After Echevarria swallowed the soap ball, other inmates heard Echevarria banging on his cell door and asking for medical help. Echevarria also told a correction officer that he had swallowed a soap ball and needed medical attention. That correction officer in turn informed Pendergrass, the captain—a supervisory correction officer—on duty at that time. Pendergrass responded that the correction officer should only call on Pendergrassif he needed help with the extraction of an inmate from a cell or if there was a dead body. A short time later, the same correction officer told Pendergrass that he saw vomit in Echevarria’s cell, and Pendergrass responded that Echevarria should “hold it.”
Later the same day, a pharmacy technician assigned to distribute inmate medication saw that there was vomit in Echevarria’s cell, and that Echevarria’s skin appeared discolored. The pharmacy technician learned from a second correction officer, who was serving as an escort, that Echevarria had swallowed a soap ball, and Echevarria told both the pharmacy technician and the second correction officer that he needed medical help. The pharmacy technician informed the second correction officer that Echevarria could die if he did not receive medical attention. The second correction officer then informed Pendergrass that Echevarria had swallowed a soap ball and needed medical help. Notwithstanding this report, Pendergrass failed to contact any medical personnel about Echevarria’s condition. In fact, Pendergrass told the second correction officer that perhaps the officer had simply misheard Echevarria’s request for medical help, which the second correction officer responded was not the case.

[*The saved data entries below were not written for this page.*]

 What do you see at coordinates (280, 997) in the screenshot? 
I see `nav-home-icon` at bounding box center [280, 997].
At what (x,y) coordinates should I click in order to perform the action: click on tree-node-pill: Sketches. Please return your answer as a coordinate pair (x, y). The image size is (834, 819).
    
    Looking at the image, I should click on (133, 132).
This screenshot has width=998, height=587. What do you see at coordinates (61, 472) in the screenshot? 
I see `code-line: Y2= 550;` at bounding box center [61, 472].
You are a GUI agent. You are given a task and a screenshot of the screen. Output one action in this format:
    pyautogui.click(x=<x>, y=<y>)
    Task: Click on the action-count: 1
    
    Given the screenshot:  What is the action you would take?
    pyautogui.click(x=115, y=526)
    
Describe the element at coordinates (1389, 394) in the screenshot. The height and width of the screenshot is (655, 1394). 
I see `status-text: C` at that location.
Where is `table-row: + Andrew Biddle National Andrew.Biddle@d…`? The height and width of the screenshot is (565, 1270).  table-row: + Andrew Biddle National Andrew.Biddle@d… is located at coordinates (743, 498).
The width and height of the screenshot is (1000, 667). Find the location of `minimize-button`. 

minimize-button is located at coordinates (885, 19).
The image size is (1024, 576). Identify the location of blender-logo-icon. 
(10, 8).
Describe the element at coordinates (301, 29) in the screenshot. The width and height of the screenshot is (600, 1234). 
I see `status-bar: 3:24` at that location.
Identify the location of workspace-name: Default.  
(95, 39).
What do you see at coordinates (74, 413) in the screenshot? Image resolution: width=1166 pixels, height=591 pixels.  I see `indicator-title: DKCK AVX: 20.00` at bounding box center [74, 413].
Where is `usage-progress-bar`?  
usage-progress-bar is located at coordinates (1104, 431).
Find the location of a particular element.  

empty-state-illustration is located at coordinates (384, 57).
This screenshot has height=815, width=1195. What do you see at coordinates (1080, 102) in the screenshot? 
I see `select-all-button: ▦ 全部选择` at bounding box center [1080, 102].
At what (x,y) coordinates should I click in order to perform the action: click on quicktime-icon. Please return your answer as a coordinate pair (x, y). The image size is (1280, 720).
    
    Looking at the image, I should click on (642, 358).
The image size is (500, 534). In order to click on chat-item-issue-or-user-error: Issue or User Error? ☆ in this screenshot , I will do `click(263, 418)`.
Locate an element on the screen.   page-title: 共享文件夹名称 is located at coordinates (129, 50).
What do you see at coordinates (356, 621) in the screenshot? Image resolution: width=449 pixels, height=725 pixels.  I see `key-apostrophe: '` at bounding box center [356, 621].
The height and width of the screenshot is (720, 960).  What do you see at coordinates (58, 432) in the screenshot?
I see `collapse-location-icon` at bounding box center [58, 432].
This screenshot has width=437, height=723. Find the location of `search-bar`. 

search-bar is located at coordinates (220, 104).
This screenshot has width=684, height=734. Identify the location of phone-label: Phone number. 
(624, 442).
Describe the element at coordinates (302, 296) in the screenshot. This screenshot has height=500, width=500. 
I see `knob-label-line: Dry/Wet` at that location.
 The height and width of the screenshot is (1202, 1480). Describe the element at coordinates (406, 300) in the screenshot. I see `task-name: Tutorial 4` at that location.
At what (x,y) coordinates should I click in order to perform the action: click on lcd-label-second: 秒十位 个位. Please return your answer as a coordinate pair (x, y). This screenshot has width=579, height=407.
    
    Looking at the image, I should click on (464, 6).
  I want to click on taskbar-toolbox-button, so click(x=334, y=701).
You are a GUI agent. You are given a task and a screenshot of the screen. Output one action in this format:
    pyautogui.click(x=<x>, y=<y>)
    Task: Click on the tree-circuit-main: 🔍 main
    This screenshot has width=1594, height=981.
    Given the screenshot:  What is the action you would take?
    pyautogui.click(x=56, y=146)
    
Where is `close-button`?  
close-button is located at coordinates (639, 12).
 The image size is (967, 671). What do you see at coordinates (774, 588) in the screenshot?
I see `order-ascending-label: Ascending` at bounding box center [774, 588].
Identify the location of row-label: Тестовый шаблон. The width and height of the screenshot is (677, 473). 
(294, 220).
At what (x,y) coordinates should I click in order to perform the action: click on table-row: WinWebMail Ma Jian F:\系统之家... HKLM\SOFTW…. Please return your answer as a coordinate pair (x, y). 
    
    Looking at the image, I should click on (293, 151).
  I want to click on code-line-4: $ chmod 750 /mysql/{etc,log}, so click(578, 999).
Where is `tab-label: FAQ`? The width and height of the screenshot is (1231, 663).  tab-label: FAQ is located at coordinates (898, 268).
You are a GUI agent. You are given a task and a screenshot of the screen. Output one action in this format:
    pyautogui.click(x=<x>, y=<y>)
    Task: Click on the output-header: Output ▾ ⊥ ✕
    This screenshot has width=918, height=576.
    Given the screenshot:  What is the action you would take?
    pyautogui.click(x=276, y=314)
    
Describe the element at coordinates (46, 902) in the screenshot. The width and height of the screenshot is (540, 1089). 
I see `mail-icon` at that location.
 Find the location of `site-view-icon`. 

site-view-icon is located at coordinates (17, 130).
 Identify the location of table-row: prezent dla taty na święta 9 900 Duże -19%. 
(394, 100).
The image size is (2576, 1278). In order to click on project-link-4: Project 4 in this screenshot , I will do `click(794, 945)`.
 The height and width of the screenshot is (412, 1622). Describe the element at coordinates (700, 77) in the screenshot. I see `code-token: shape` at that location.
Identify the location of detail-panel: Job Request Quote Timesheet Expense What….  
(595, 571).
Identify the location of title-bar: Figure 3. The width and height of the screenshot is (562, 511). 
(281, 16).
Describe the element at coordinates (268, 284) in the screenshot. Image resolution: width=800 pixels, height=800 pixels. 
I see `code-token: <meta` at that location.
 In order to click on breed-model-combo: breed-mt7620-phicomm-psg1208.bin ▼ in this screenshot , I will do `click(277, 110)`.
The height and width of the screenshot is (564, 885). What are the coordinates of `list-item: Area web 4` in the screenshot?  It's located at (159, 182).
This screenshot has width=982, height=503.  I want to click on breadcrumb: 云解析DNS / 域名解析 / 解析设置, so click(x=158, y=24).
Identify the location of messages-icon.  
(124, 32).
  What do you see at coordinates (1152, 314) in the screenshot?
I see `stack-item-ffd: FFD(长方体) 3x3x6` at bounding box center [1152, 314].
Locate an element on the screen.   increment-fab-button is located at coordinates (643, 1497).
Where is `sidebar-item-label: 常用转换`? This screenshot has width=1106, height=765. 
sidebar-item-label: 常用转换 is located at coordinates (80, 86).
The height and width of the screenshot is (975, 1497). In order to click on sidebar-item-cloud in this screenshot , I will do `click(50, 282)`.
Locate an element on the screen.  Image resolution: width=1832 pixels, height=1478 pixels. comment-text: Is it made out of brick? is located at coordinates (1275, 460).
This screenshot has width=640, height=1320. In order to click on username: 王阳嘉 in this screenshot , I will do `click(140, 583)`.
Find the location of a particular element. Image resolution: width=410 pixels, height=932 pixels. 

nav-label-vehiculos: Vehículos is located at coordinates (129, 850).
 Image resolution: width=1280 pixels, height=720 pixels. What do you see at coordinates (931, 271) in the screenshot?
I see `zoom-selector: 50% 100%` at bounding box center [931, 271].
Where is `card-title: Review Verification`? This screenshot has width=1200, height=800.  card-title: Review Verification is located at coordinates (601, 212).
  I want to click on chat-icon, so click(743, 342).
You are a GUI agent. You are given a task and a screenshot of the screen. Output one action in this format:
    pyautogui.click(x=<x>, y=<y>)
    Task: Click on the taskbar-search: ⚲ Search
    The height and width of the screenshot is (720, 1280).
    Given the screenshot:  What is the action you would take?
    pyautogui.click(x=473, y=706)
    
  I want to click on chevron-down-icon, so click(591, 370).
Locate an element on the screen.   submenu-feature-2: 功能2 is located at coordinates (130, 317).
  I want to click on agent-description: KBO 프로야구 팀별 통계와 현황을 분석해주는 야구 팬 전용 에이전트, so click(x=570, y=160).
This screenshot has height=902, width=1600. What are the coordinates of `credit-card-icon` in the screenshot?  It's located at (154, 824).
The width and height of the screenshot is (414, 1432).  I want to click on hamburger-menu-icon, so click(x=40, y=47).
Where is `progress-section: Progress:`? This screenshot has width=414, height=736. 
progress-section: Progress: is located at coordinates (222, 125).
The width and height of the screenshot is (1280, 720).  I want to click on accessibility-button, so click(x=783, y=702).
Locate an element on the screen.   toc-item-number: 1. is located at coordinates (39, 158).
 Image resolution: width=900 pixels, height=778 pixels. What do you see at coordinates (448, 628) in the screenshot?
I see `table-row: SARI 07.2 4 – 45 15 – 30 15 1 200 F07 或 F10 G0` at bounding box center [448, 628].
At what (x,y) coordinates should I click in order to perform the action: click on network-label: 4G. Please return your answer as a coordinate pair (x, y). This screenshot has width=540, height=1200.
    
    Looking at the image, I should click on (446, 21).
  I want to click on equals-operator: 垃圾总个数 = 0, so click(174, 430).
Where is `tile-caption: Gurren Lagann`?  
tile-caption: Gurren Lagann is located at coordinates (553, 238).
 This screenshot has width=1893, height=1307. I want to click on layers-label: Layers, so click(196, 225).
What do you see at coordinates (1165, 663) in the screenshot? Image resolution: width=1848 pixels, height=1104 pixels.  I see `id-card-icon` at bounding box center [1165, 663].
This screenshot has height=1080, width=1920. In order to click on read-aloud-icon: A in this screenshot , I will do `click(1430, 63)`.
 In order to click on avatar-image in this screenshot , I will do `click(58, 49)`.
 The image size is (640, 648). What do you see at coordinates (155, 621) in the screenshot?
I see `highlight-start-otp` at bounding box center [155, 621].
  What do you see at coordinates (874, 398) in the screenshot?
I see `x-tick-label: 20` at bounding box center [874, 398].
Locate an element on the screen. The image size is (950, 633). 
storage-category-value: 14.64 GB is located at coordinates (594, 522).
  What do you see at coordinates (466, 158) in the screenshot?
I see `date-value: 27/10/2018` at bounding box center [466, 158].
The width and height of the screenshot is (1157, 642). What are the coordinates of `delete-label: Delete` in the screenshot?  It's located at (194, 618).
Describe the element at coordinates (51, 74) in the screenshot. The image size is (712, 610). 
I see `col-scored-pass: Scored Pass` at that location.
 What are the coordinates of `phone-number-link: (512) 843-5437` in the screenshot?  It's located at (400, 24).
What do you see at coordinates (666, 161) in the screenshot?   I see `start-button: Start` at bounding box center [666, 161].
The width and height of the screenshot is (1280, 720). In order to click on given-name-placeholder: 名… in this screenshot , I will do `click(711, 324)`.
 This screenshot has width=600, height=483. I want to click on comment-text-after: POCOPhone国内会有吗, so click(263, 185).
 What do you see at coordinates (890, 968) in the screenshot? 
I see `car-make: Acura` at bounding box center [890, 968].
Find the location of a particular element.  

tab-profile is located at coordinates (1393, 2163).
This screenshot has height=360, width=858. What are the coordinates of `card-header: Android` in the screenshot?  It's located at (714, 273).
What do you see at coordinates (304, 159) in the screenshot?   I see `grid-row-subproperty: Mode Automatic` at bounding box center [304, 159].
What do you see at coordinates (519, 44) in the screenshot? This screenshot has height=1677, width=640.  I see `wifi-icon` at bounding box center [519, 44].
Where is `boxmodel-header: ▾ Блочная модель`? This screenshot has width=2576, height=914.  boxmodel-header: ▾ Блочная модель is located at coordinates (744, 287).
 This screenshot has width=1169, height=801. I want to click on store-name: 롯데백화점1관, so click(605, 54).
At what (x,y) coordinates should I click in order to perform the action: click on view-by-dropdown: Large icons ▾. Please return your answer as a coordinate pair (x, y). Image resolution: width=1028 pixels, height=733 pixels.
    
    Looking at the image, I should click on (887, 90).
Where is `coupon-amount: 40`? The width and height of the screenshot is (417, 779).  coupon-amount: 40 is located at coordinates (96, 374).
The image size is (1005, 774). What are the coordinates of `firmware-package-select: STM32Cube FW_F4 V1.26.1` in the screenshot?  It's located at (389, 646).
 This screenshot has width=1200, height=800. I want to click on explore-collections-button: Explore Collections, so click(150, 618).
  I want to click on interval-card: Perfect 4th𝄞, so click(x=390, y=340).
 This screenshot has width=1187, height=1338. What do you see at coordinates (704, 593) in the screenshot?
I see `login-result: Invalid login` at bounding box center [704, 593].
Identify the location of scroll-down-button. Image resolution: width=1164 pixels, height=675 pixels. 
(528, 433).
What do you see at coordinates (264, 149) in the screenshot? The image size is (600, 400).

The next morning, Echevarria was found dead in his cell. An autopsy revealed that Echevarria died as a result of injuries caused by the ingestion of a caustic substance, consistent with the ingestion of a soap ball. Echevarria had internal burns and scarring along his esophagus and into his trachea, indicating that he suffered aspiration of vomit into his lungs. At no point prior to his death was Echevarria provided with any medical assistance to treat his ingestion of the substances contained in the soap ball.
Pendergrass, 49, of Howard Beach, New York, is charged with one count of deprivation of rights under color of law. He faces a maximum sentence of 10 years in prison. The maximum potential sentence in this case is prescribed by Congress and is provided here for informational purposes only, as any sentencing of the defendant will be determined by the judge.
Mr. Bharara praised the investigative work of the FBI. Mr. Bharara also thanked the New York City Department of Correction, Investigation Division, and the Bronx County District Attorney’s Office for their assistance in the ongoing investigation.
The case is being handled jointly by the Office’s Civil Rights Unit and Public Corruption Unit. Assistant U.S. Attorneys Lara K. Eshkenazi and Daniel C. Richenthal are in charge of the prosecution.
The charge contained in the complaint is merely an accusation and the defendant is presumed innocent unless and until proven guilty.